Given that background, it is not surprising that Dvořák said that the opening theme of the first movement came to him at the Prague railroad station as a train brought in several hundred antiHapsburg protesters from Hungary to attend a program at the National Theater Festival in support of the movement for greater Czech independence. The darkness and turbulence of this opening theme is only temporarily relieved by a lovely second theme in the woodwinds, as the intense drama continues throughout the first movement. Particularly striking is the sense of compact development, as one passage seems to lead inevitably to the next. After a great climax, the movement winds down and ends quietly with the opening theme restated.

The beautiful slow movement begins with a chorale-like theme of great serenity, but a darker mood soon intrudes. In a note written on the sketch of the movement, Dvořák wrote “from the sad times”, probably a reference to the death of his mother and the premature deaths of his first three children.

The remarkable scherzo movement is one of the most effective since the symphonies of Beethoven.
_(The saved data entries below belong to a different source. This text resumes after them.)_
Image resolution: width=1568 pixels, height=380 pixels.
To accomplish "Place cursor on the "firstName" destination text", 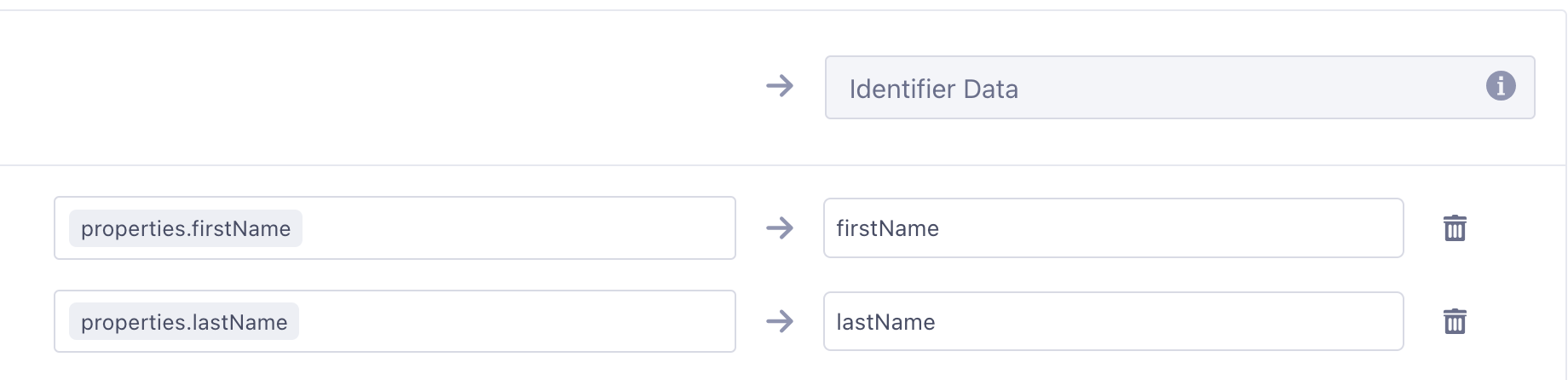I will pos(887,228).
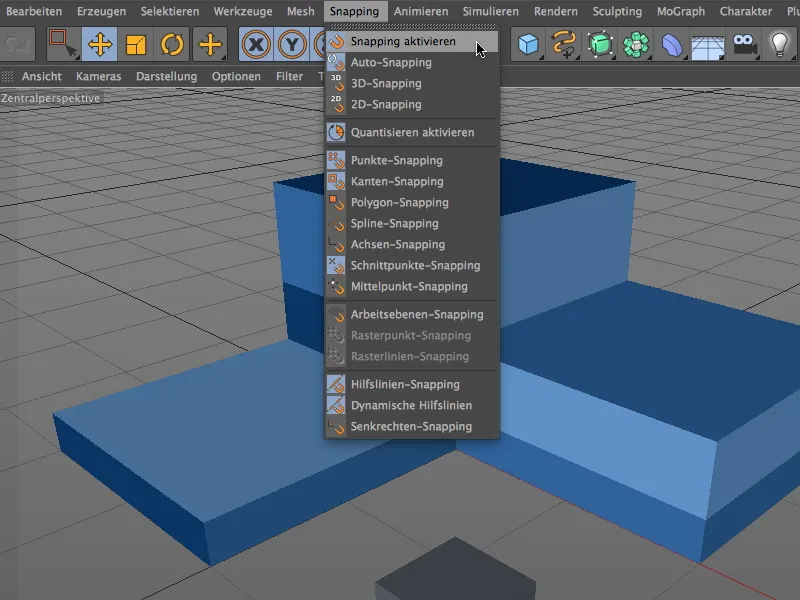Select the Rotate tool icon
Image resolution: width=800 pixels, height=600 pixels.
(x=172, y=45)
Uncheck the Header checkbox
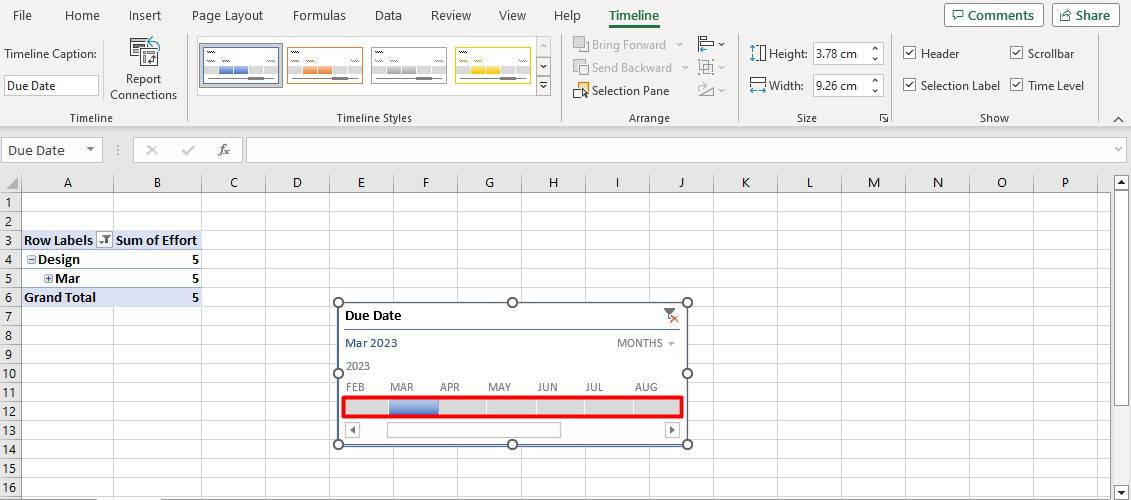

It has some of the

characteristics of the furiant, a fiery Czech dance employing cross rhythms. The middle section or trio, as such a contrasting section of a dance movement is usually called, provides variety by being in a major key before leading back to the fiery opening section.

The stormy finale features a feeling of constant forward motion, a feeling of energy which the composer said reflected the strong spirit of the Czech people toward political repression. Although at the very end of the movement the music turns into a major key as many nineteenth-century minor key symphonies do, it is not the clearly triumphant sort of conclusion that works such as Beethoven’s Fifth Symphony present. To this listener at least, this remarkable symphony leaves the impression that further struggle lies ahead.